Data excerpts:
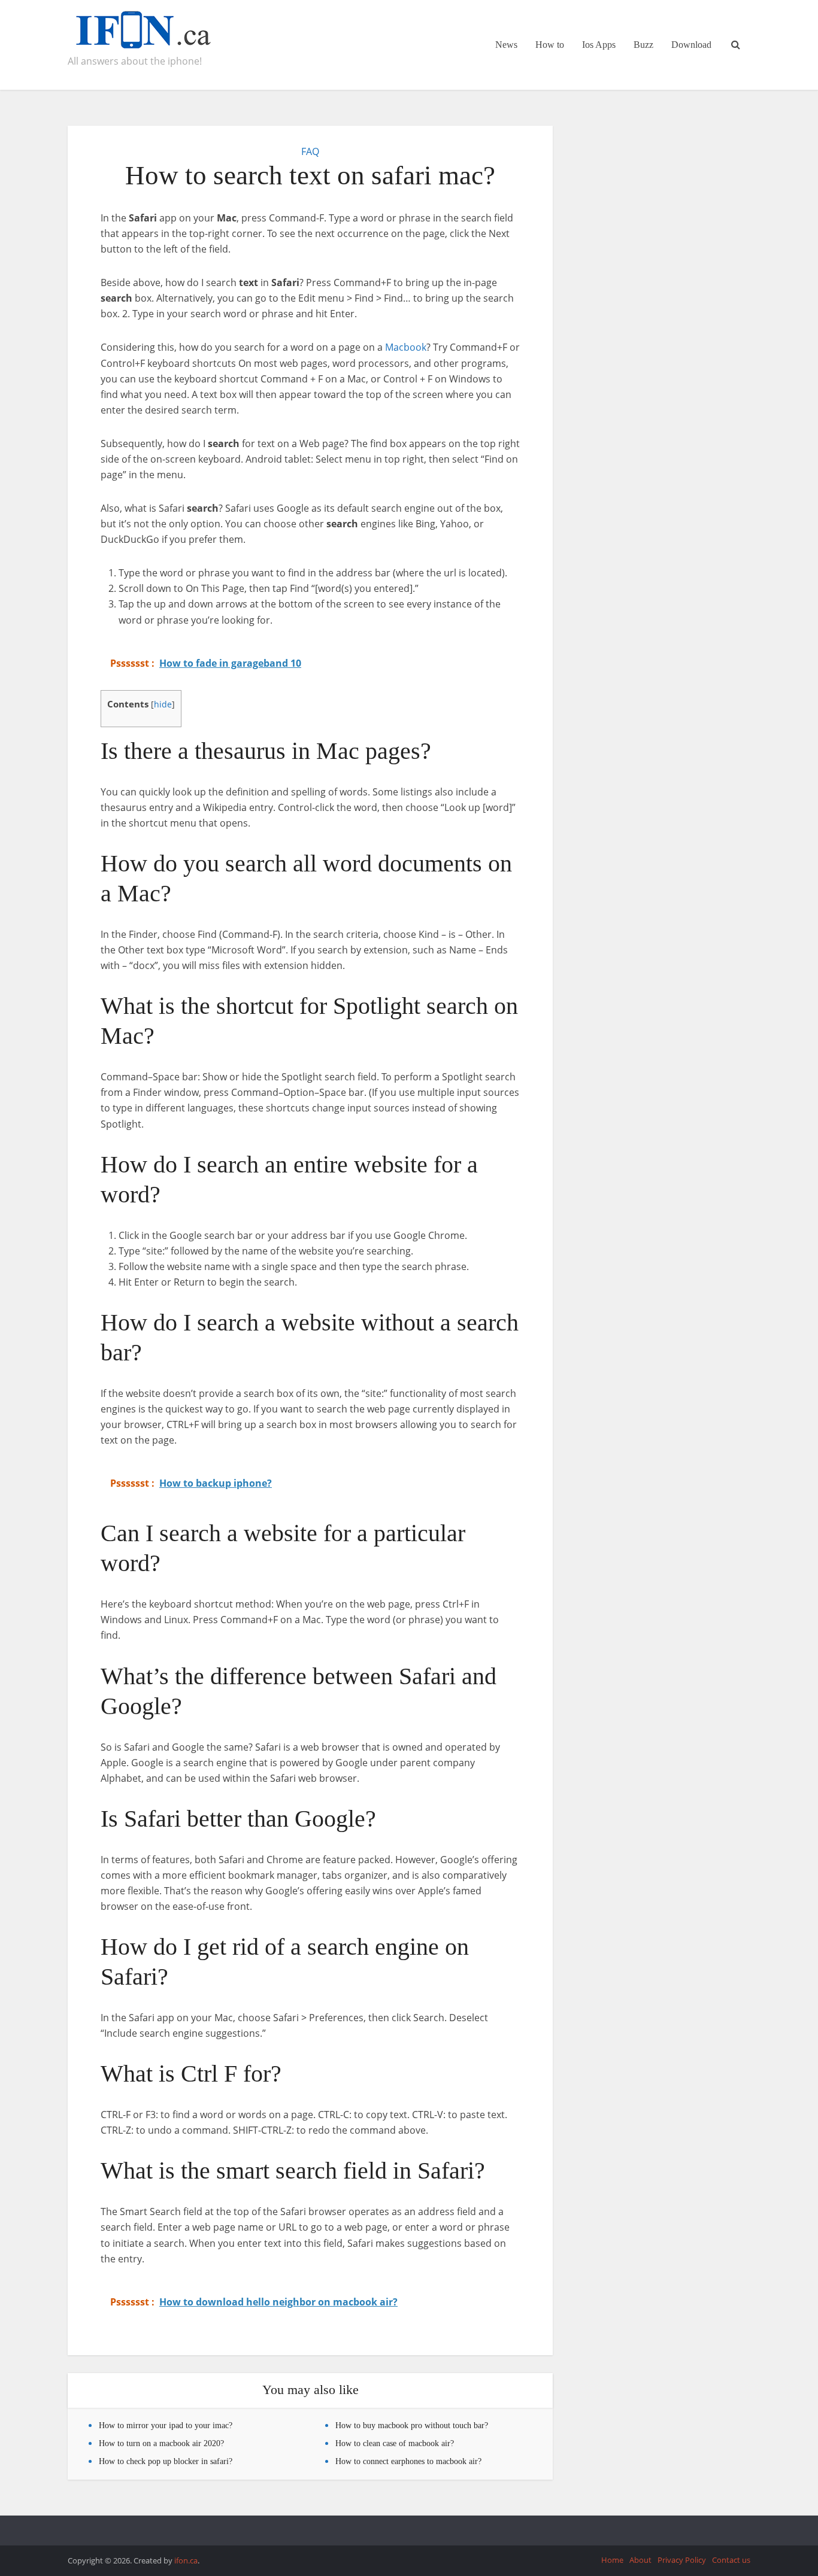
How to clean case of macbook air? (394, 2443)
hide (163, 704)
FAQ (310, 151)
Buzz (643, 45)
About (640, 2559)
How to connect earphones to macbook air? (408, 2461)
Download (691, 45)
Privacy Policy (682, 2559)
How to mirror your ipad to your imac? (165, 2425)
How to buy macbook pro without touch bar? (411, 2425)
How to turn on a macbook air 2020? (161, 2443)
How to (549, 45)
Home (612, 2559)
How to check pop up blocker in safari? (165, 2461)
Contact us (731, 2559)
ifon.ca (186, 2560)
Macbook (405, 347)
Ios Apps (599, 45)
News (506, 45)
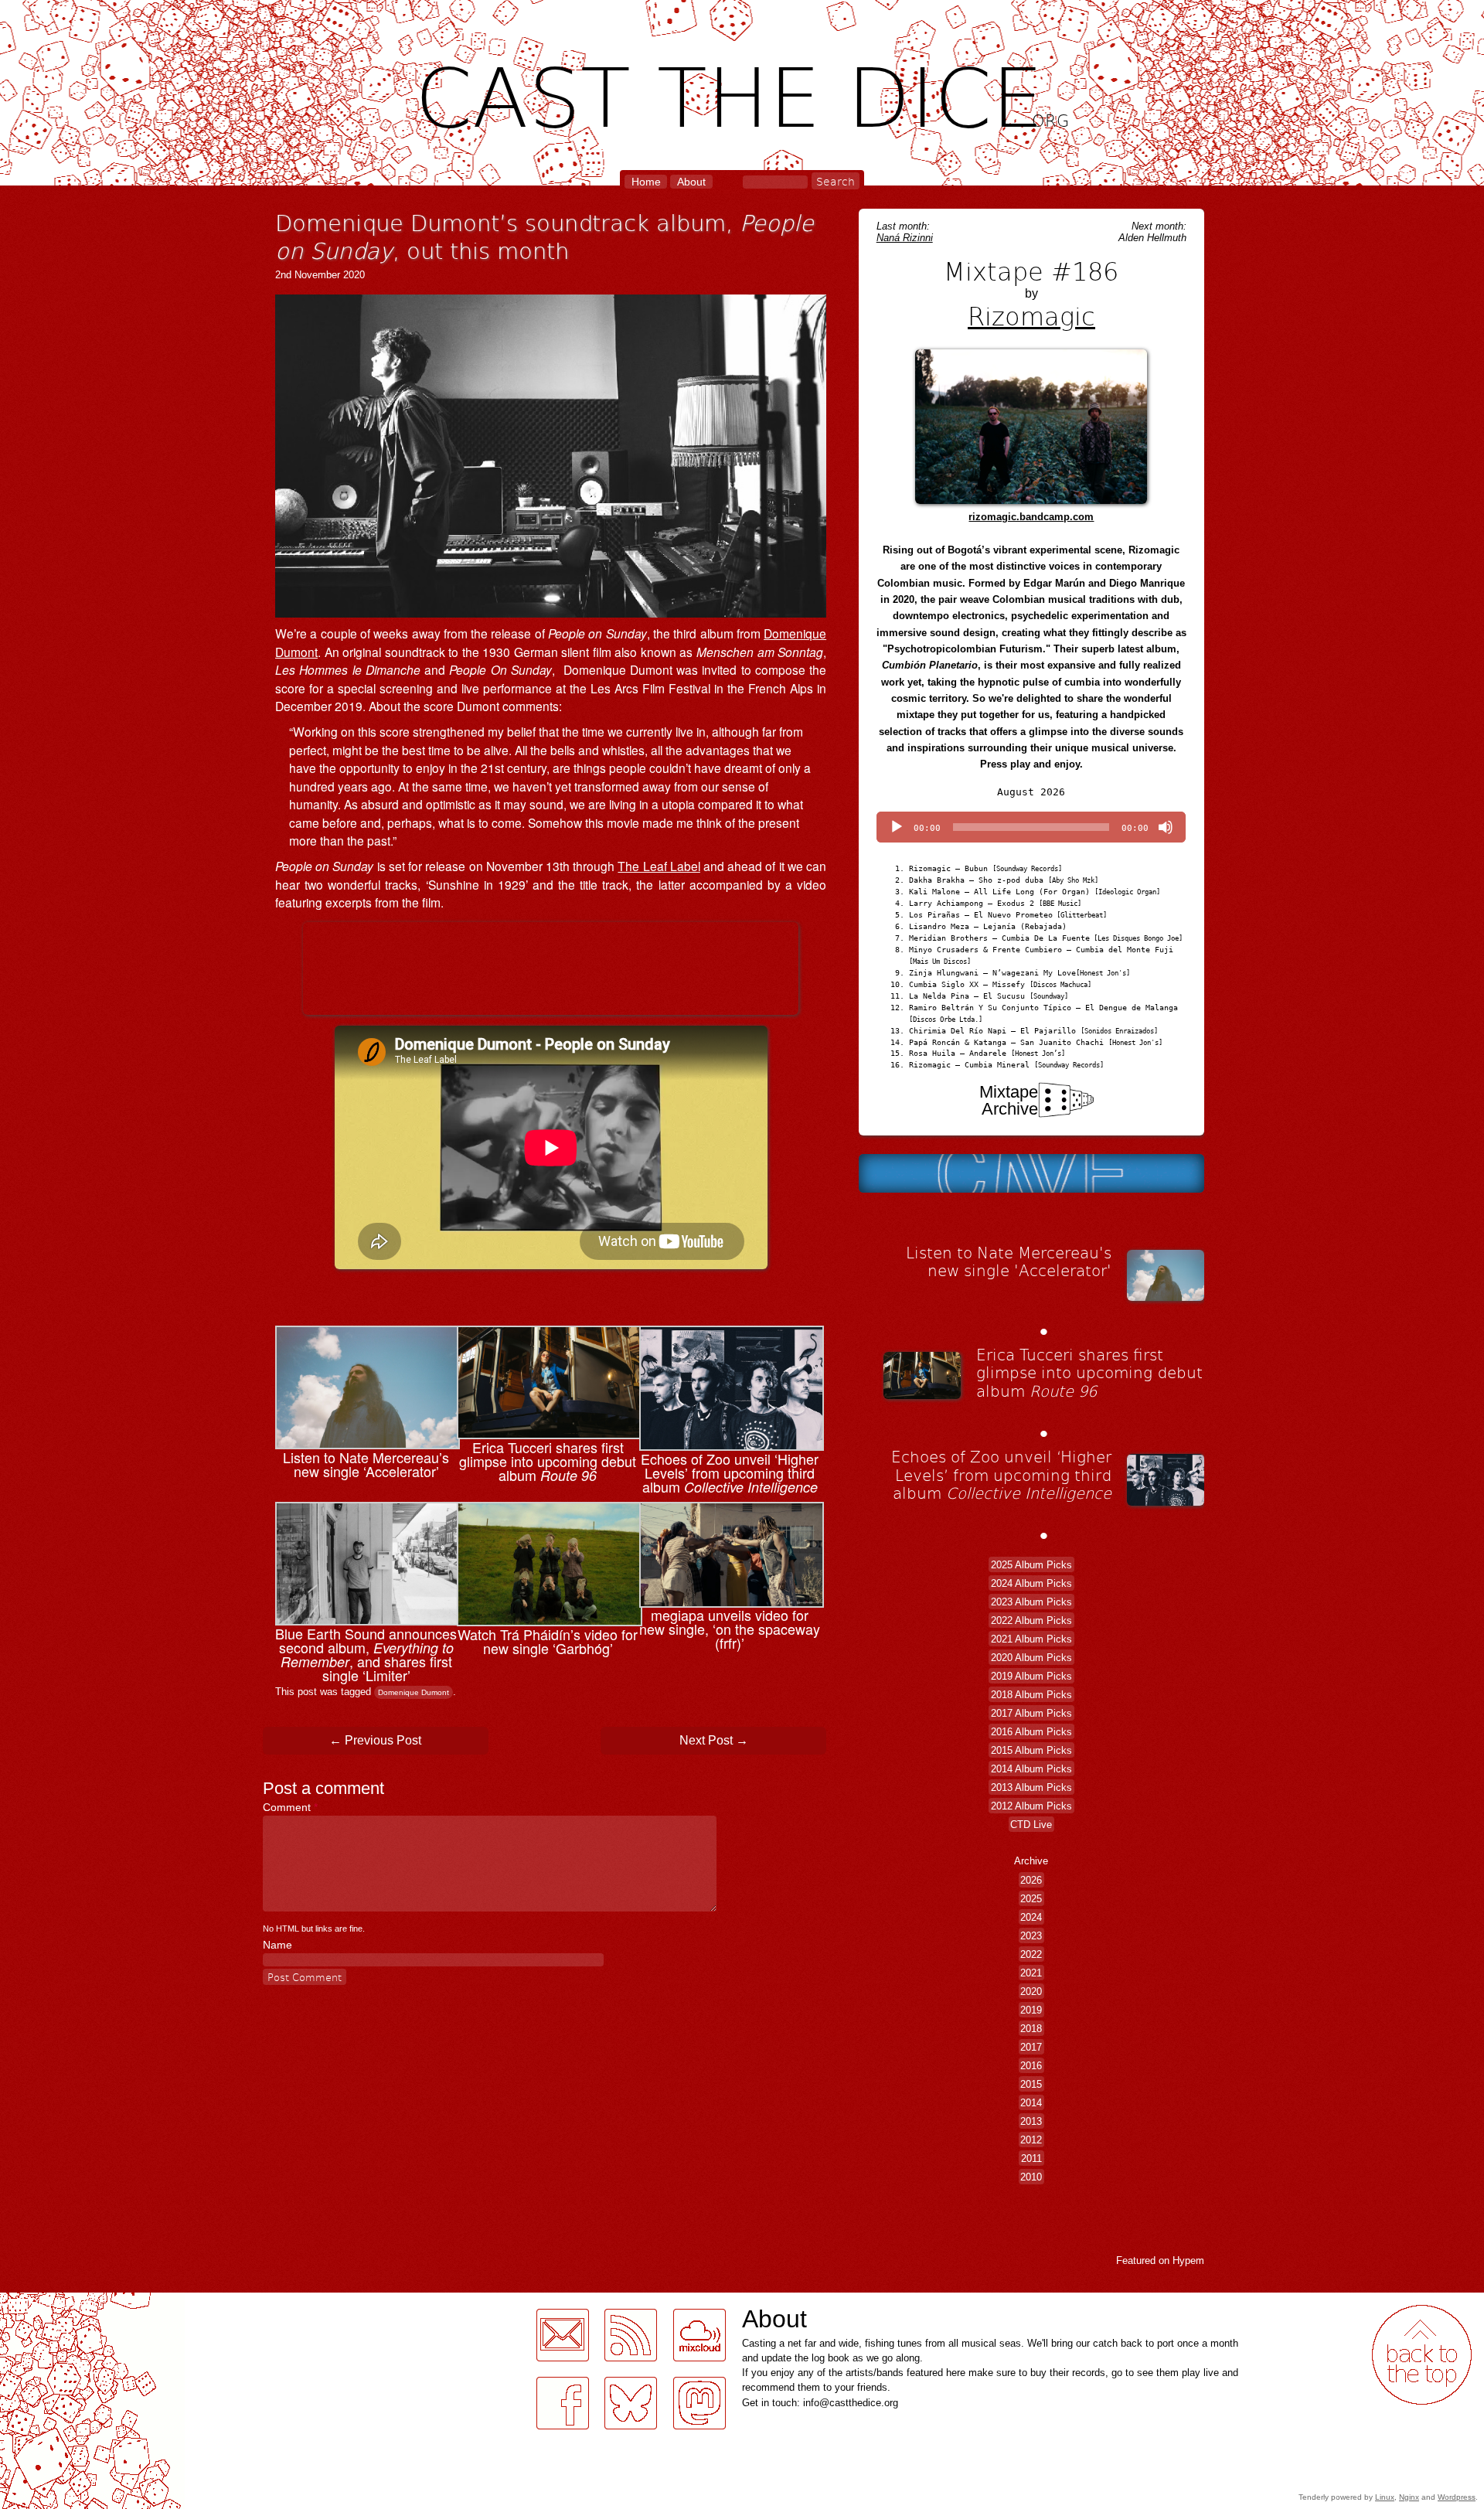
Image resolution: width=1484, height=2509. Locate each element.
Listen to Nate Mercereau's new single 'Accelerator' (1008, 1261)
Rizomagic (1031, 315)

# Your objective
Pictures don't belong in the copy. Retype exactly the lines from the one with "How to turn" through the last line of the records.

# Exercise answer
How to turn on a macbook air 2020? (161, 2443)
How to (549, 45)
Home (612, 2559)
How to check pop up blocker in safari? (165, 2461)
Contact us (731, 2559)
ifon.ca (186, 2560)
Macbook (405, 347)
Ios Apps (599, 45)
News (506, 45)
Image resolution: width=1484, height=2509. Locate each element.
Listen to Nate Mercereau's new single 'Accelerator' (1008, 1261)
Rizomagic (1031, 315)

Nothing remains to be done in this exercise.